Blog

Why AI Coding Agents Hallucinate

12 min read

Most people think hallucinations in AI coding agents look like inventing nonexistent code. And yes — that happens.

But in real software systems, hallucinations are broader and more dangerous than that. AI coding agents typically fail in two completely different ways: false positives and false negatives. Understanding this distinction is critical — because most tooling only focuses on one of them.

Type 1 — false positives

This is the hallucination everyone already knows. The AI confidently believes something exists when it actually does not.

Nonexistent methods
Fake abstractions
Invented APIs
Imaginary repository patterns
Incorrect execution assumptions

Example: invented method

Suppose the repository contains:

Actual API

notificationDispatcher.enqueue(
    EmailType.EMAIL_VERIFICATION,
    user);

The AI agent generates:

Plausible but wrong

notificationDispatcher.sendVerificationEmail(user);

Looks perfectly reasonable — but the method does not exist. The model filled missing repository knowledge with a statistically plausible abstraction. That is a classic false positive hallucination.

Another example: fake architecture

Suppose the repository uses event-driven workflows, but the AI assumes synchronous service calls. It generates:

Assumed synchronous model

inventoryService.reserve(order);
emailService.sendConfirmation(order);

When the actual repository architecture is:

Actual event-driven model

eventBus.publish(new OrderPlacedEvent(order));

The AI invented an execution model that does not exist — again, a false positive hallucination.

False positives are usually easier to notice

Something visibly breaks: compile errors, missing methods, failing tests, wrong imports, invalid APIs. Humans catch these relatively quickly. That is why most discussions around hallucinations focus on false positives.

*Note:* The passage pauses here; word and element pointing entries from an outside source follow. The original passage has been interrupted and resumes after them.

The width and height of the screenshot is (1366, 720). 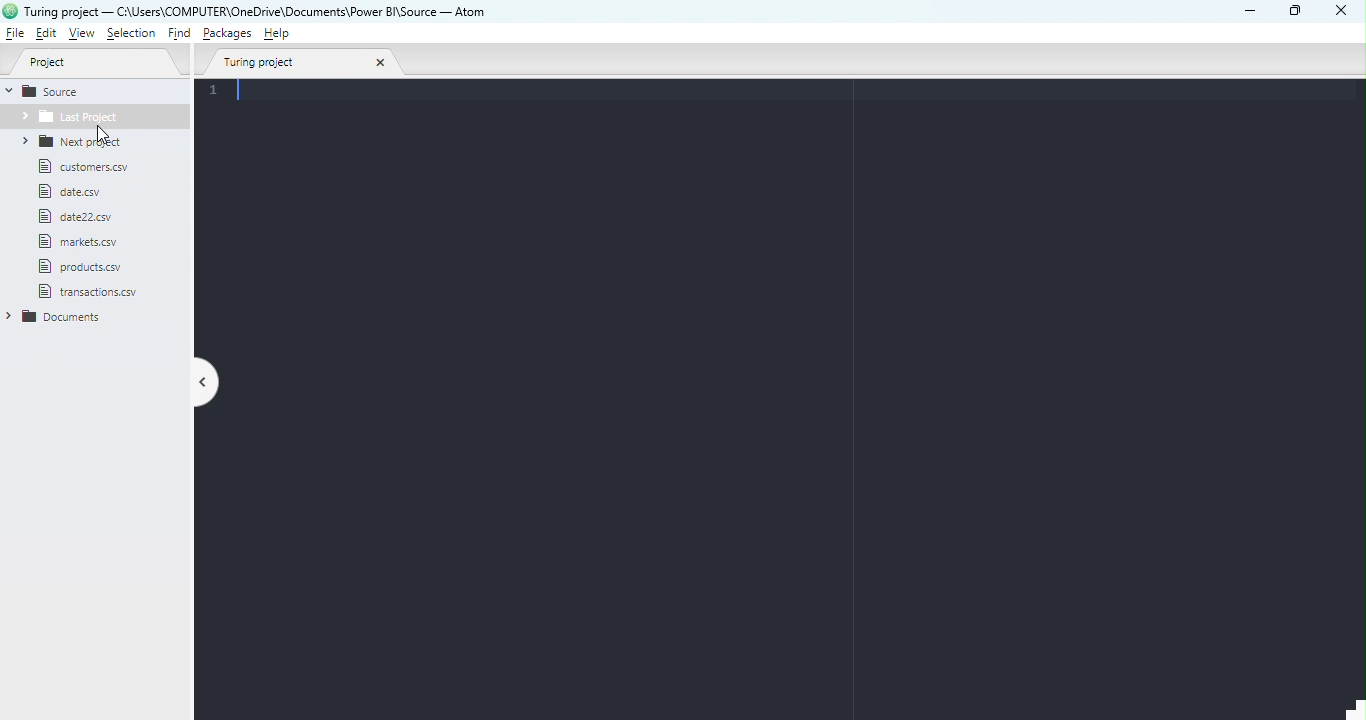 What do you see at coordinates (91, 168) in the screenshot?
I see `File` at bounding box center [91, 168].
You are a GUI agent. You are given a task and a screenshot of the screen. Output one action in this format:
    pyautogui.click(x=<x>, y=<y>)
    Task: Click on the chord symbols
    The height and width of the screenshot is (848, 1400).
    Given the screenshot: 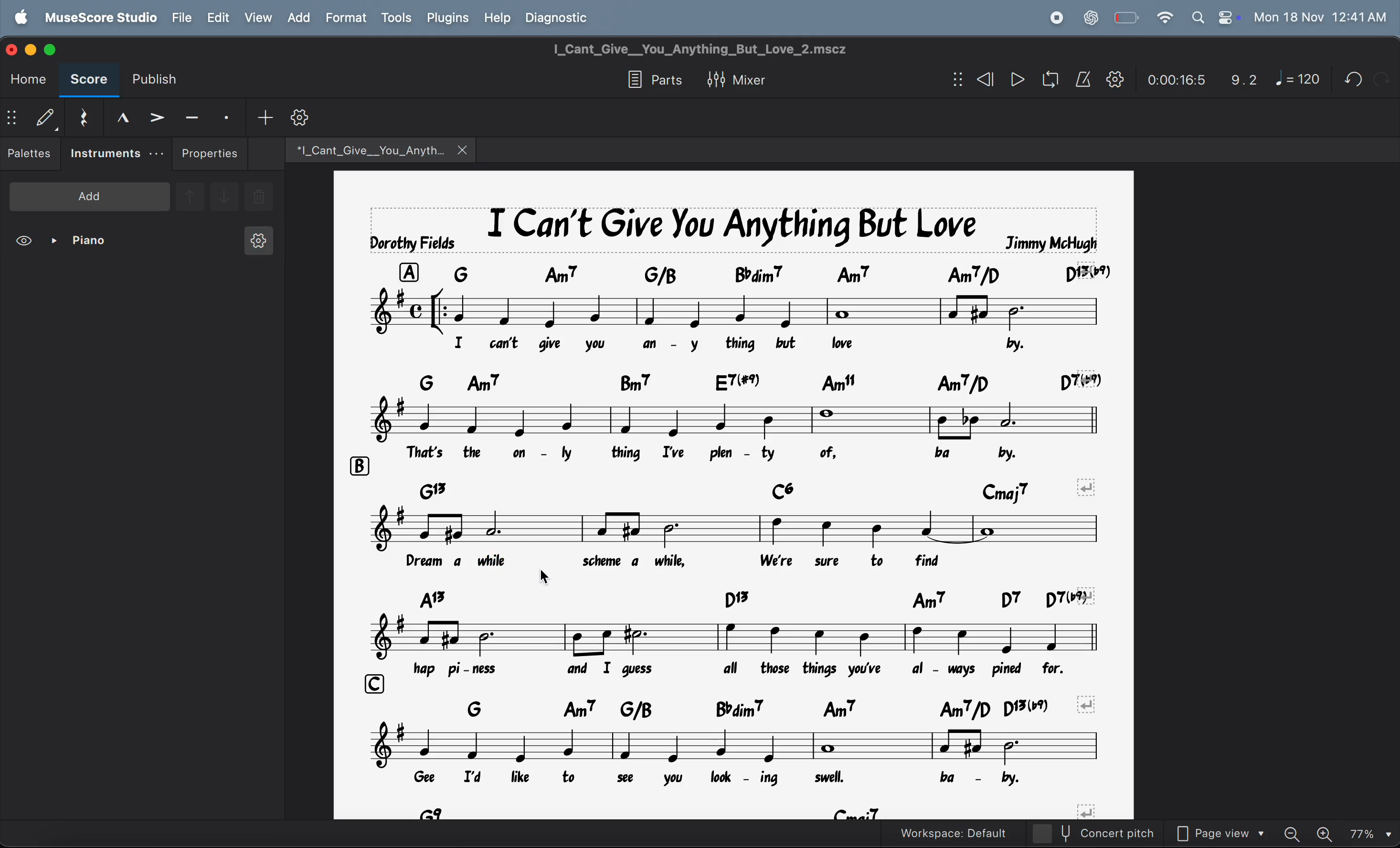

But the more dangerous category is often the other one.

Type 2 — false negatives

False negatives happen when the AI fails to realize something already exists. This is much more subtle — and much more destructive in large systems.

Missing side effects
Ignored workflows
Overlooked dependencies
Forgotten handlers
Unseen execution chains
Duplicate implementations

Example: missing existing logic

Suppose the repository already contains FraudDetectionPipeline. A developer asks: add fraud checks before charging cards. The AI fails to retrieve the existing pipeline and instead creates BasicFraudValidator.

Now the repository contains:

Duplicated business logic
Inconsistent fraud behavior
Architectural fragmentation

The AI did not invent fake code in the obvious sense — it failed to perceive existing code. That is a false negative hallucination.

Another example: hidden side effects

Suppose this entry point exists:

Facade

deleteUser(userId);

The AI retrieves only:

Partial view

userRepository.delete(userId);

But misses other execution paths:

Additional paths (not retrieved)

billingService.cancelSubscriptions(userId);
auditLogger.recordDeletion(userId);
s3AssetCleaner.purgeUserFiles(userId);

Now the AI concludes that user deletion only removes database records. That is not an invented fact — it is missing repository awareness. False negative hallucination.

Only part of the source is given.